Posted on April 3, 2014 by Katy Byrne

What’s eating me? I’m so tired of the pressure to lose weight! I don’t think anyone in California ever feels thin enough. What’s up with that? Is it all about looking good on the beach?

While the rest of the world is starving to death, we’re starving ourselves to be thin. Why run on a treadmill for 40 minutes when we could be helping the world? Oh, sure, we want to be healthy. But, no butts about it, this obsession to be skinny is ridiculous. Think of all that energy being used instead to march for peace or volunteering or planting cabbages.

I’d like to see a more humane weighing of the scales. Sometimes I wonder if there is a giant plot to keep us all weak-kneed. Anorexia has such a high mortality rate.

In “The Invisible Woman, Confronting Weight Prejudice in America,” Charisse Goodman writes: “if the lives of Elizabeth Taylor and Marilyn Monroe, or Princess Diana teach the rest of us anything, it is that being a sex goddess or a world renowned regal beauty is no guarantee of emotional security.” Meanwhile, Hollywood and the mass media continue to feed people this fantasy as fast as they can swallow it. And new products and schemes pop up every day.
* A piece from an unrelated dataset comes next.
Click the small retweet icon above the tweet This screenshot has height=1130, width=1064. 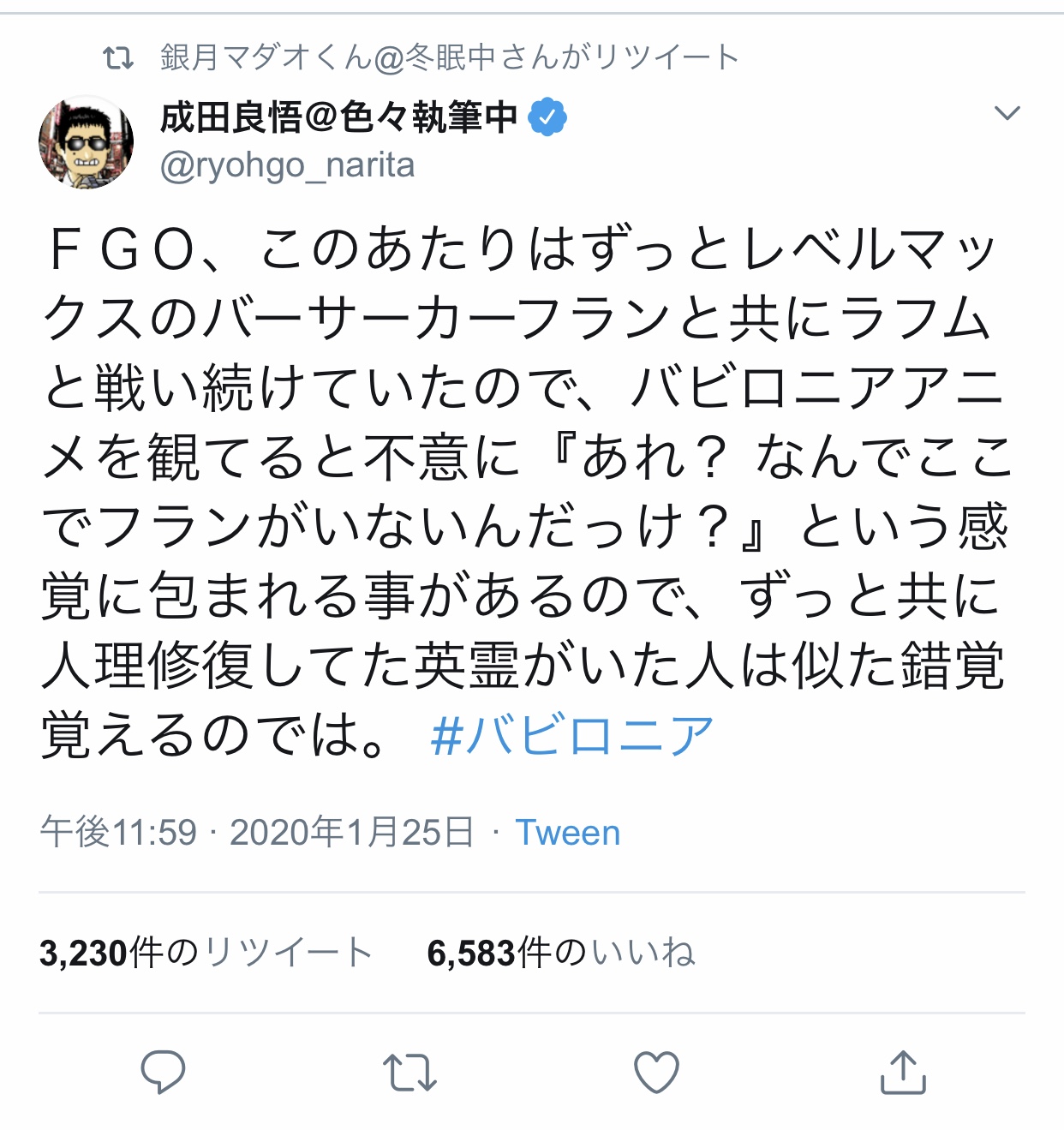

As long as I cut calories I’m less energized. I see the health advantages, but really, is this the latest media craze? Does our society keep finding ways to separate us with judgments about each other?
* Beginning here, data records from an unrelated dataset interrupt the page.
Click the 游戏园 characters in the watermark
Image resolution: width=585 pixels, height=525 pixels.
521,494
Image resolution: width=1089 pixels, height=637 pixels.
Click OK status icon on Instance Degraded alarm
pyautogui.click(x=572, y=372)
I remember when I couldn’t stop eating. People who have never eaten compulsively really can’t understand what it’s like to think about food all day, not to be able to stop, to get up at 3 a.m. and run to the grocery store for more ice cream, candy bars, sandwiches and such.
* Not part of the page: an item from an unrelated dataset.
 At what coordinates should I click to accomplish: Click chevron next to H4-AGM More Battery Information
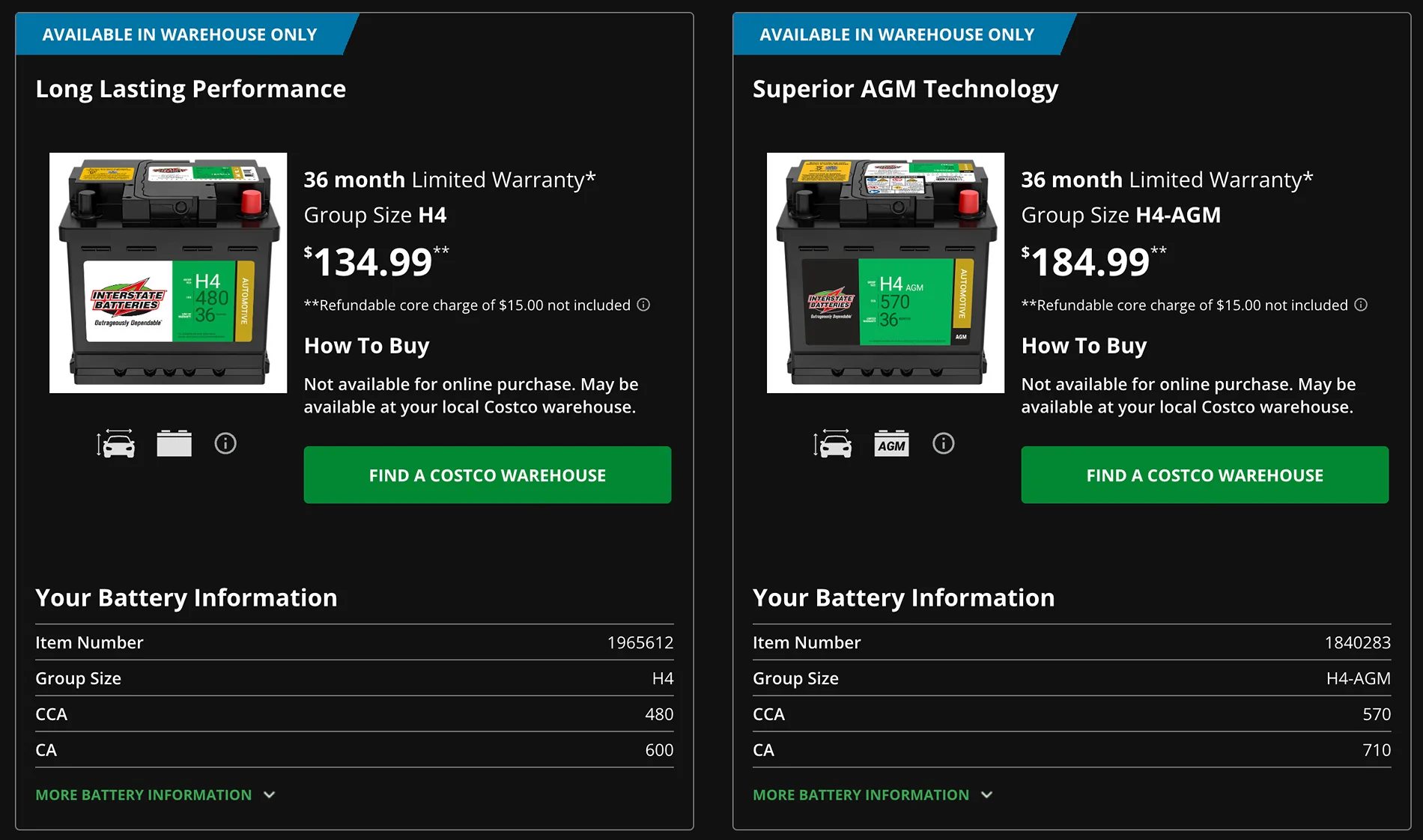[x=987, y=795]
When I finally passed through that horror show, after five years of intensive work on myself, I felt like I’d had an exorcism. And that’s when I started writing emotional hairballs!

I learned to identify my needs instead of stuffing them. I still numb feelings with food, but not the old way. I don’t eat boxes of cookies at a sitting. Sure, I eat popcorn at midnight or devour fries at Murphy’s Pub, but I eat to enjoy or for health (and try not to eat screaming animals, or donuts).

Anyway, years later, after therapy, diets, and exercise, I had a way of checking in with myself and my inner voices knowing a bit better what might fulfill me. When will we really start nurturing ourselves and our planet? Shame or criticism isn’t the way.

Hey, there is hope though; the new Barbie Doll has a real behind – one that’s up with the times. Yahoo!

 

Goodman also says: “those women who are not desperately striving for the nearest thing to literal invisibility have been turned into social, sexual, and political zeros by a culture that dictates exorbitant penalties for the failure or refusal to conform. Want to be seen as beautiful? Get thin and stay thin. Want your civil rights? Get thin and stay thin. Want a decent standard of medical care without lecture or ridicule? Want the benefit of the doubt? Want equal opportunity? I ask, is this freedom?”

Hey, be thin if you want, because it’s fun or because you like how you look. But, aside from health, is it really that important? Couldn’t we change the world with our emotional hairballs instead of sitting on them? Good, respectful communication, understanding and hearing each other’s needs goes a long way toward lightening our load.

For me and for my own recovery, the big, huge question is not how to lose weight like Oprah and gain it back again, but how to use our energies differently.

This spring, work out by saving some stray cats, recycling, planting vegetables or having a difficult conversation, sweating your way to finding resolution — now that’s burning energy for the world.

Let’s love our bodies no matter what.

 

Katy Byrne, MFT, is a psychotherapist in Sonoma, Ca. specializing in eating disorders, couples counseling, transitions and the kitchen sink.